Grobogan, kabarterdepan.com – Guna menekan tingginya angka kesenjangan antara ketersediaan dan kebutuhan (backlog) rumah, Pemerintah Kabupaten (Pemkab) Grobogan tengah mengupayakan warga untuk memiliki rumah melalui program perumahan subsidi tahun 2024.
Melalui Dinas Perumahan dan Kawasan Permukiman (Disperakim) Grobogan, kurang lebih sekitar 1500 unit rumah bersubsidi akan diwujudkan di wilayah Grobogan berkerjasama dengan 21 developer pengembang perumahan dan perbankan.
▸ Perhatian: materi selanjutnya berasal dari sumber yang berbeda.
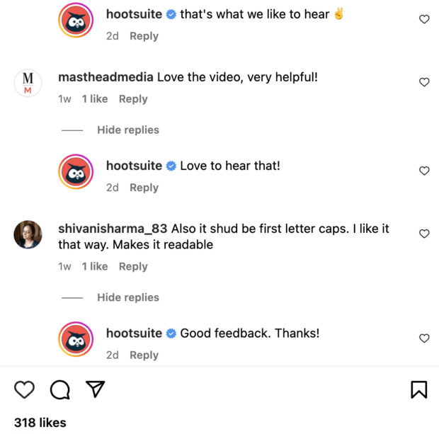Reply to shivanisharma_83's comment
Image resolution: width=439 pixels, height=434 pixels.
click(x=133, y=266)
Hal itu, diungkapkan oleh Kepala Bidang perumahan rakyat Disperakim Grobogan Upik Farida, Senin (14/10/2024).
Hunian rumah subsidi nantinya akan diberikan oleh pemerintah melalui Badan Pendapatan Pengelolaan Keuangan Dan Aset Daerah (BPPKAD) Grobogan berupa pembebaskan biaya pajak jual beli lahan yang biasa dibebankan ke pembeli.
Dikatakan Upik, saat ini harga tanah khususnya di Kabupaten Grobogan sudah cukup tinggi. Sehingga, upaya pemberian subsidi kepada perumahan bisa memperingan masyarakat untuk memiliki rumah
“Subsidi pemerintah berupa menggratiskan segala administrasi yang dibutuhkan,” kata Upik Farida.
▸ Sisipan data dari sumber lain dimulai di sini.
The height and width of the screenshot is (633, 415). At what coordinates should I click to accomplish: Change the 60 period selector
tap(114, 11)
Saat ini, perumahan subsidi yang akan dibangun, baru bisa menyasar beberapa kecamatan yang dinilai memiliki angka ketidak milikan rumah yang tinggi.
Diharapkan nantinya warga sekitar yang berniat memiliki rumah dapat membeli dengan harga yang ternjangkau.
“Tahun ini (2024) baru bisa menyasar Kecamatan Purwodadi, Krangganharjo, Godong, Wirosari, Toroh, Kradenan,”ungkap Upik.
Tentang syarat yang wajib yang harus dipenuhi oleh calon pemilik rumah subsidi yakni sudah menikah atau berkeluarga dan memiliki penghasilan maksimal Rp 8 juta.
“Selain itu, rumah subsidi hanya diperuntukan untuk keluarga yang belum memiliki rumah atau rumah pertama,” sambung Upik.
Upik menyebutkan, rumah subsidi menyasar kalangan umum tanpa terkecuali. Namun tetap memprioritaskan masyarakat berpenghasilan rendah (MBR).
“Pegawai negeri bisa membeli rumah subsidi, yang terpenting gaji beserta tunjangan tidak melebihi Rp 8 juta,” pungkas Upik. (Masrikin).